Par 19 novembre 2013
Mots-clés : e-Health, réseau social, Europe
patient with computer

Unge chat propose un réseau social sécurisé aux patients afin que ceux-ci puissent discuter de leurs symptômes et s'entraider, tout en restant anonymes.

Si la communication est importante dans la relation au patient, les médecins et infirmiers se retrouvent souvent devoir délaisser la communication au profit de l'action. Unge Chat, dispositif de réseau social de messagerie instantanée pour les patients présent ence moment même à Londres à ‘occasion de l’événement Health 2.0, se détache des nombreux systèmes existants (tel que le français Hôpital Affinité) sur un point particulier : la sécurité. En effet, l’entreprise danoise propose une alternative aux aller-retours incessants des médecins et permettant un échange libre entre patients se faisant uniquement de manière anonyme et ce, pour éviter de divulguer des informations médicales personnelles.

Alléger le rapport patient-médecin

Ainsi ce ne sont que les infirmiers et médecins qui peuvent inviter un patient sur ce réseau fermé, assurant le fait que celui-ci soit bien un patient. L’anonymat assuré par la plate-forme permet ainsi aux patients de parler ouvertement, sans possibilité d'être reconnus, de leurs angoisses et symptômes à d'autres patients qui peuvent être ou avoir été dans des situations similaires.  "La plupart des patients pensent que leurs symptômes sont uniques quand bien sûr ils ne le sont que rarement, et d'autre part répugnent à échanger entre eux, notamment dans le cas de symptômes vus comme humiliants." explique Thomas Eriksson, le fondateur et directeur de Make, l'entreprise qui propose Unge Chat. Le personnel médical n'y a cependant pas accès, à moins d'une demande expresse auprès du modérateur dans le cas d'un patient présentant des problèmes psychologiques. "Nous n'avons pas ressenti le besoin d'y intégrer les médecins afin que les patients puissent réellement s'exprimer, qu'ils soient capable de dire qu'ils ont eu une journée de merde et être compris et soutenu plutôt que censurés. De plus cette solidarité fait qu'en cas de dégradation sévère de l'état psychique d'un patient, les autres préviennent le personnel médical." ajoute Thomas Eriksson.

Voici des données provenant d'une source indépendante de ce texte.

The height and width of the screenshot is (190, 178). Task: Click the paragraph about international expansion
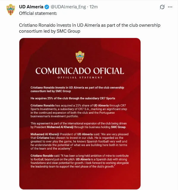coord(78,125)
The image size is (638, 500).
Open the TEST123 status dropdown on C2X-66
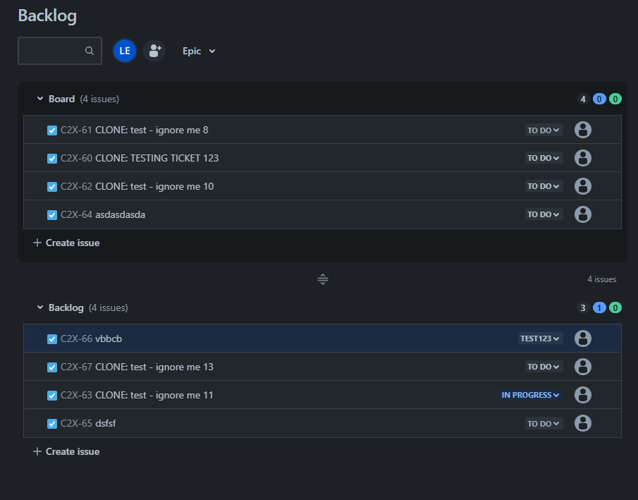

Une initiative qui appelle à la systématisation

Unge Chat est aujourd'hui mis en place au sein de l'Hôpital pour enfants d'Odense, au Danemark, mais l'équipe de Make entend bien étendre le dispositif au delà de la tranche 13-25 ans. "De nombreux patients plus âgés, qui sont aussi plus susceptibles que les enfants de se sentir esseulés durant leur hospitalisation, sont venus nous demander de rendre Unge Chat accessible pour tout l'hôpital." déclare le directeur de Make. Mais l'équipe danoise voit plus loin et souhaite pouvoir sous peu intégrer des systèmes similaires entre hôpitaux nationaux puis internationaux. "Plus il y aura d'information et de personnes à qui parler, mieux se sentiront les patients." continue Thomas Eriksson.